* Text excerpt *
===============
I Like the Dwarfs. I don't quite know why, I just have always liked dwarfs in any fantasy setting. I guess it's because I like their sense of honor, how they honor oaths, and that they are the best craftsmen.


----------



## Dragearen (Sep 8, 2009)

Lizzies. Awesome fluff. Awesome models that can be painted a TON of different ways. Very fun to play. And other such stuff.

But then, Lizzies are the only army I've ever played.


----------



## burad (Sep 20, 2009)

Kislev. Polish Winged Hussars in Warhammer. Now if they just had cannons, kossars more like Zaporozhe (who were famous for their musketry), and Pancerni we might have enough to be viable.


----------



## brother william (Jan 22, 2009)

has to be any of the followers of the plauge farther for me, all the rot , pus and puke leads to so many sweet painting and moddling oppertuinties. Also the fluff for nurgle himself is really good showing his care and love for all his creations and followers uke:uke:uke:


----------



## forestreverie (Sep 10, 2009)

Skaven... particularly Clans Eshin and Skryre.
===============
* Extracted material *
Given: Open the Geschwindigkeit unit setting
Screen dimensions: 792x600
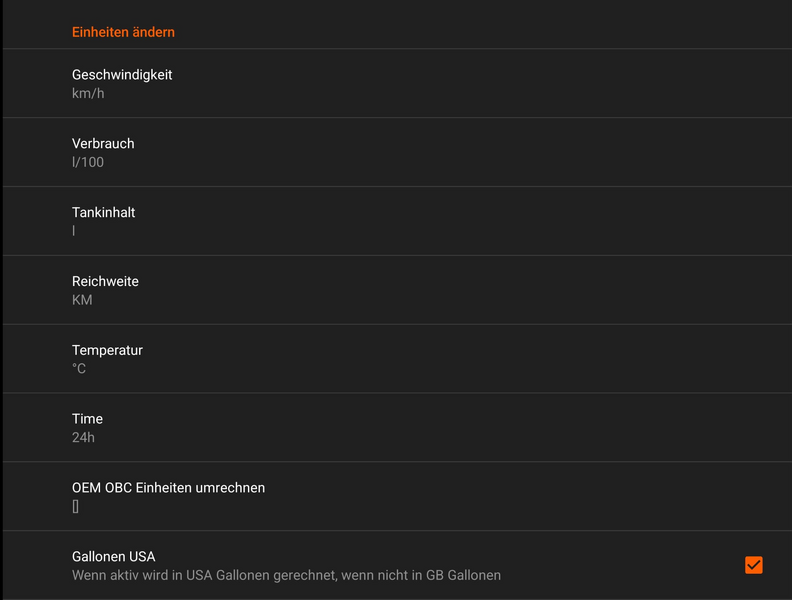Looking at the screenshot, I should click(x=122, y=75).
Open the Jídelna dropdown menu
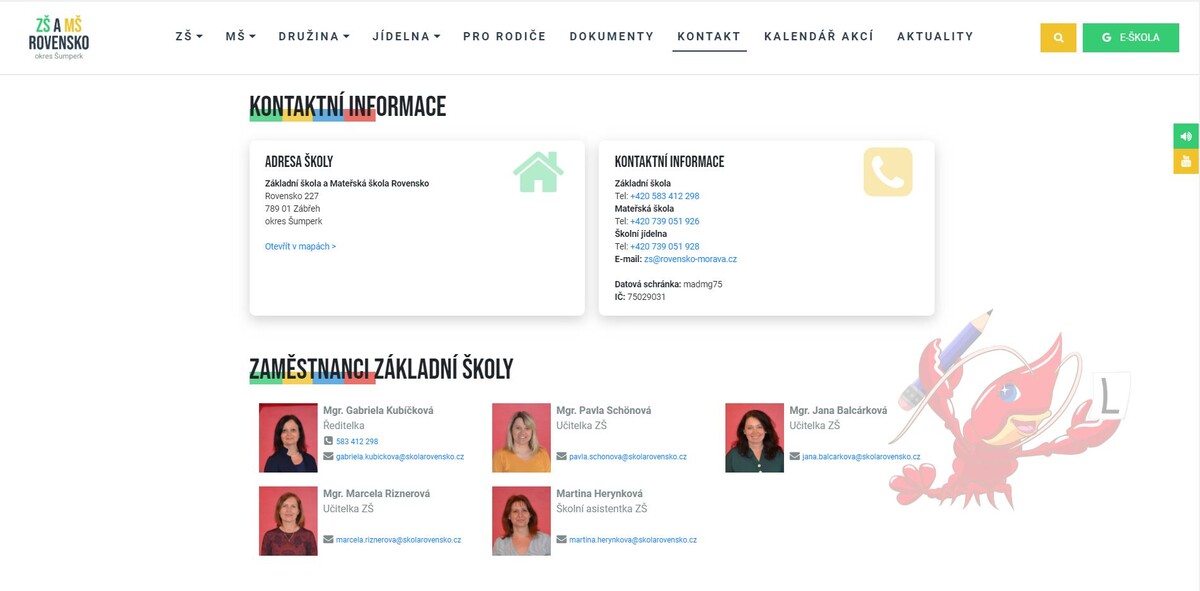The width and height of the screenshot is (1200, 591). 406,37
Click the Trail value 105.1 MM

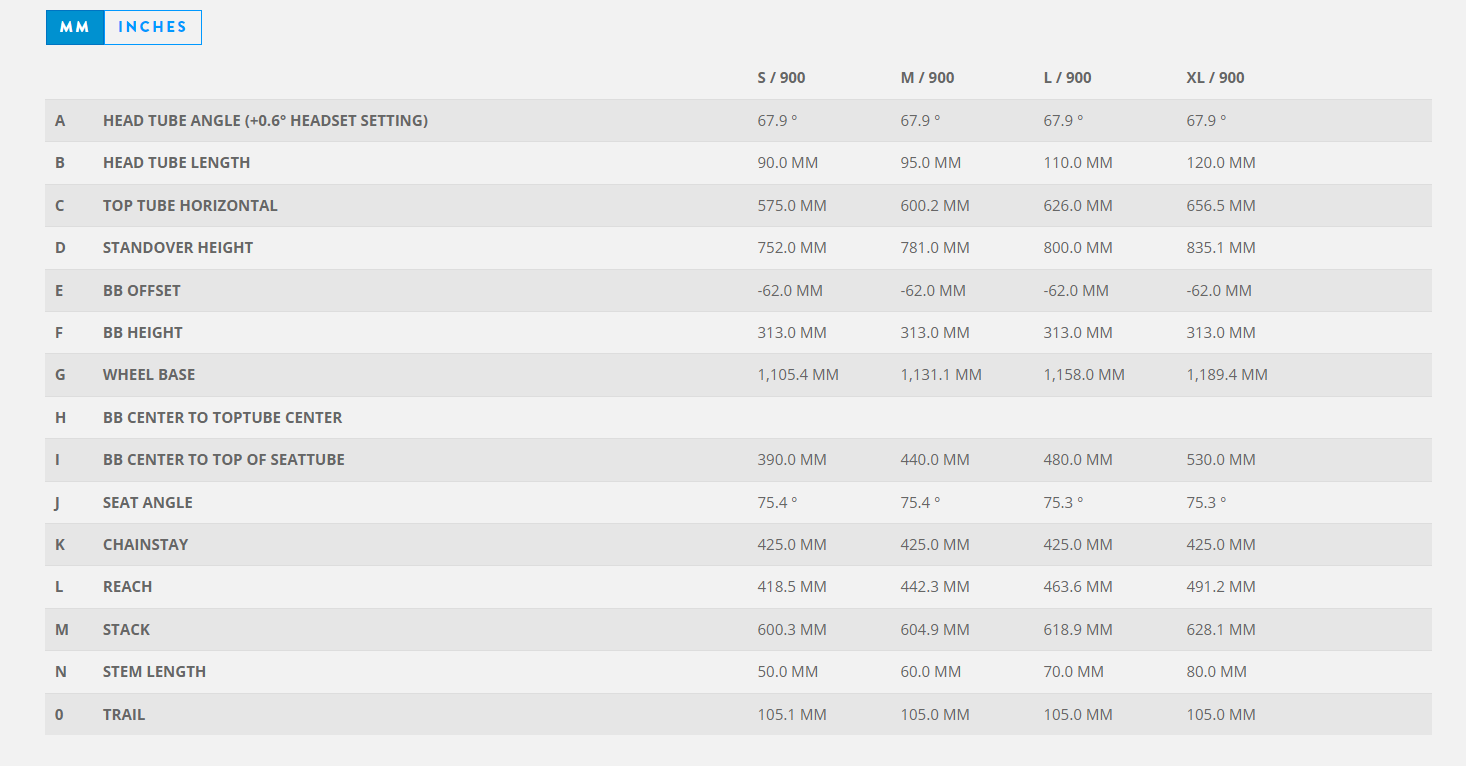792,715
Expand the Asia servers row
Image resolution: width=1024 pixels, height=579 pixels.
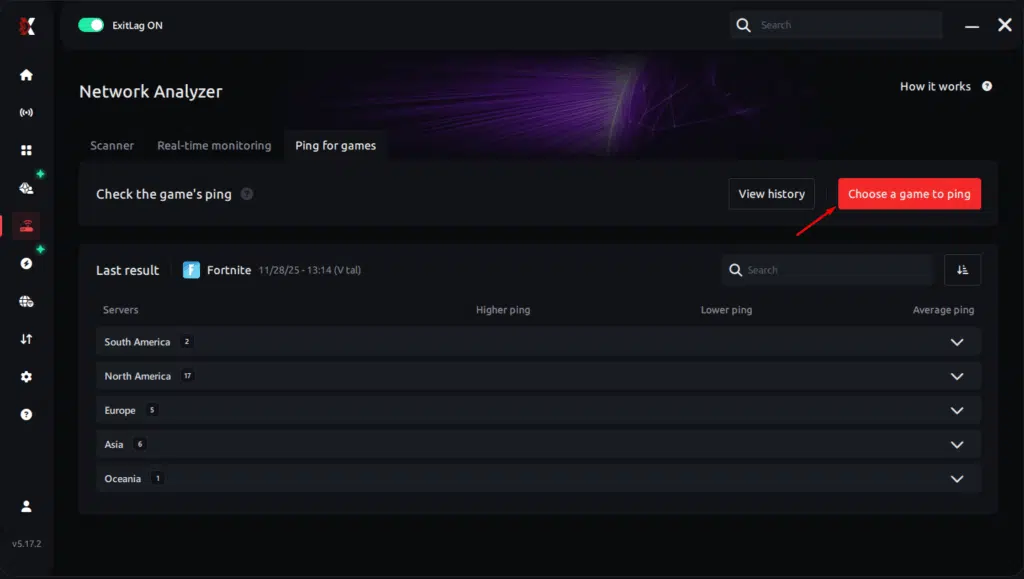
===============
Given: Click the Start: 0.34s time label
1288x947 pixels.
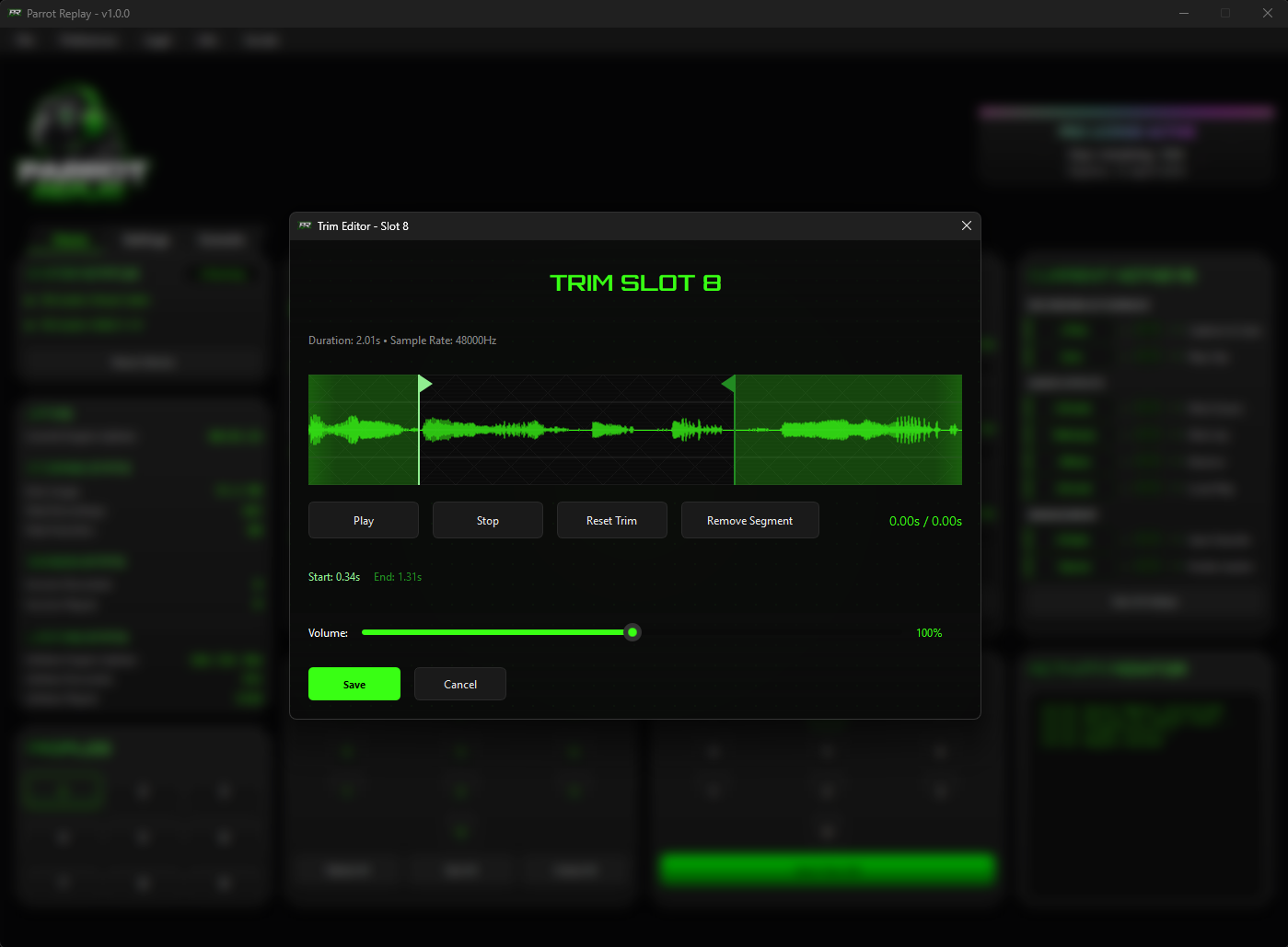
===============
* Exercise objective *
Resume the forum thread about favorite Warhammer armies, continuing on from its last line.

* Exercise result *
you just can't beat the thought of stealthy Rat Assassins skulking in the shadows... except maybe with the image of insane Rat-Engineers welding a load of apparently useless junk together haphazardly...only to whack a chunk of warpstone in it and see it blast half of yours (or their own) army to pieces!


----------



## MontytheMighty (Jul 21, 2009)

ogre kingdoms, I like their substantial mass


----------



## bobss (May 18, 2008)

Daemons Of Chaos. The Orginal Followers of the Chaos Gods, each one purely desgined to killl in a different way, but also the 4 totally different personnalities of the Gods.


----------



## Fen-Dweller (Sep 25, 2009)

Chaos was and is my favorite. I picked them up for their variability, their look, and their total fluff, but now much of that is lost. I still think of the three armies as one, and occasionally get to play with the new books with the old-style combos via house rules. 

If I had to pick one of them though, it would be Beastmen (and skaven, too; they count). I <3 the children of chaos. That said, I don't have enough Beastmen. Time to scrounge around for some cash


----------



## Zorenthewise (Aug 7, 2008)

Dwarfs. They're outnumbered at nearly every opportunity but they aren't going to stop until either they're dead or the enemy's dead. They never back down and they do everything all the way, 100%.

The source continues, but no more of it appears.